When I published my first WordPress plugin, I had no idea what I was doing. A few years and 9 plugins later, I've crossed 115,000 active installs. Here's what I've learned.
Start with a real problem
Every successful plugin I've built started with a problem I personally had. Ultimate Blocks came from my own frustration with the limited Gutenberg blocks available for bloggers. WP Table Builder came from needing a simple drag-and-drop table editor that didn't require a PhD in shortcodes.
The plugins I built because they "seemed like a good market opportunity"? They're the ones sitting at under 100 installs.
The WordPress.org review process is your friend
Your first submission to the WordPress plugin repository will feel painful. The review team will point out security issues, coding standard violations, and UI problems you didn't know existed.
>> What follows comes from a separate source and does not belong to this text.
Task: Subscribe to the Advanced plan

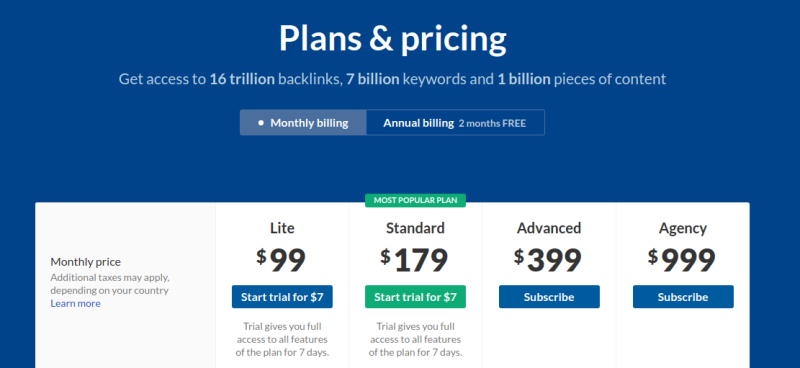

Embrace it. Every piece of feedback makes your plugin better.
Support is marketing
Answering support tickets isn't just maintenance — it's your best marketing channel. Happy users leave 5-star reviews. Reviews improve your ranking. Better ranking brings more installs. It's a virtuous cycle.
I've seen plugins with technically superior features lose to plugins with better support. Users remember how you made them feel when they were stuck.
Ship fast, iterate faster
My best-performing plugins weren't the most polished at launch. They were the ones I got into users' hands fastest and then iterated based on real feedback.
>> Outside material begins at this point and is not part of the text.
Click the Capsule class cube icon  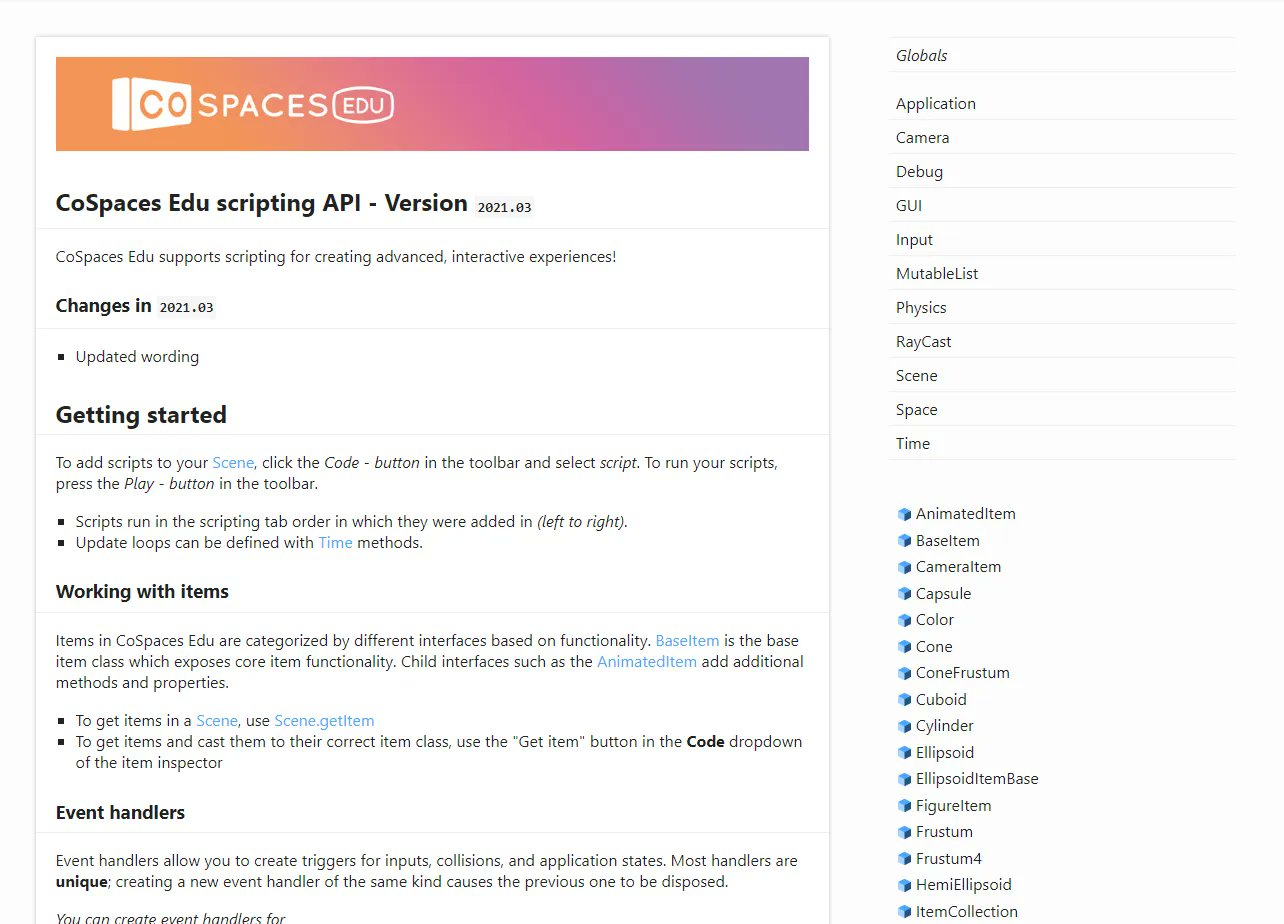[904, 593]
Ultimate Blocks v1.0 was rough. But it was usable, it solved a real problem, and it gave me data I couldn't get any other way.
What's next
I'm now focused on building SaaS products alongside the plugins. OptimizeCamp, GritShip, and SurePrompts each tackle different problems — but they all follow the same philosophy: build for real people, ship fast, and iterate in public.
The plugins got me here. The SaaS products are where I'm going.